Yuppers. Part of the problem /is/ code bloat. In six years I managed to find exactly one bug (I *discovered* it back in Red Hat Linux 4.2) and reported it /to the author/, who produced a corrected version of the module and made it available to the world in less than twenty minutes.
I'm still waiting for Microsoft's promised RTC fix for COBOL-80. Actually, I'm not really still waiting - I've decided that the guy who made the promise had a chronic integrity impairment. Care to guess who it was? [Hint: I already know that everyone reading this newsgroup knows his name.]

Microsoft has a well-earned reputation for letting their customers find the bugs for them. By the time MS-DOS 3.2 came out, I was already bored to tears with the lame excuses. You must not have been around for Windows 3.x, which would not and could not have been released by any software firm making even a pretext of caring about quality. If you're able to stir up a little pro-activity on my still extant COBOL-80 compiler problem, it'd be appreciated.

A comforting mantra, no doubt, to producers of buggy software. To at least some others (like myself) it's a lame excuse for doing a sloppy job. Every bug represents a real world failure to produce a full-quality product. We all fail sometimes. Microsoft would seem to Excel at it.

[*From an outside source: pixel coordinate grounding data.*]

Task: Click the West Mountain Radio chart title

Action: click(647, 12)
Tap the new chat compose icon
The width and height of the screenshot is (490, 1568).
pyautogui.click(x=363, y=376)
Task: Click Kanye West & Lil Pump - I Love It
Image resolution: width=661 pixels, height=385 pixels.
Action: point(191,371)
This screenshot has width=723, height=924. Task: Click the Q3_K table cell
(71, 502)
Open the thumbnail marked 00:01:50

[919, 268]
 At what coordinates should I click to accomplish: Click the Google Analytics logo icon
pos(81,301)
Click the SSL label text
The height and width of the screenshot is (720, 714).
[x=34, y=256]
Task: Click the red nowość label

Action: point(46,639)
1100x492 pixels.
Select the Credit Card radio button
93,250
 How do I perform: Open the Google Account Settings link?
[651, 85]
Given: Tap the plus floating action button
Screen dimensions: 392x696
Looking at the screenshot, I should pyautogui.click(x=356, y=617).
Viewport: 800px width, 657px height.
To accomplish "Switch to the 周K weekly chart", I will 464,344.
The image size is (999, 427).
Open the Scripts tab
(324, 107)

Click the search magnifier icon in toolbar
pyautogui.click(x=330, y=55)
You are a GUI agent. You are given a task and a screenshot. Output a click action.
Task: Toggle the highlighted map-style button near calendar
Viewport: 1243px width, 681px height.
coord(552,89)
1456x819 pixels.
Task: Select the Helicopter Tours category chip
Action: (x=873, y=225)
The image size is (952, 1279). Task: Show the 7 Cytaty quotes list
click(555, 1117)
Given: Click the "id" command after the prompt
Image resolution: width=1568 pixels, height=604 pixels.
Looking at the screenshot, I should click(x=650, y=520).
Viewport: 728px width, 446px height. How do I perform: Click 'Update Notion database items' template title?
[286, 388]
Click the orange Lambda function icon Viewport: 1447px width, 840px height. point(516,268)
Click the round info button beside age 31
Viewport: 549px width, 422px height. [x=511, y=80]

Issues? I call 'em "bugs". Lame? Interesting choice of words - not one of the ones I'd have chosen to describe their business practices.

I can appreciate that MS developers down there in the trenches really do try to create the best software they can; and that they would never knowingly release defective code. I just wish they were more capable, more knowledgeable, did more complete pre-release testing, and devoted more effort to functionally critical areas and less to screwing around with "easter eggs" and dancing paper clips.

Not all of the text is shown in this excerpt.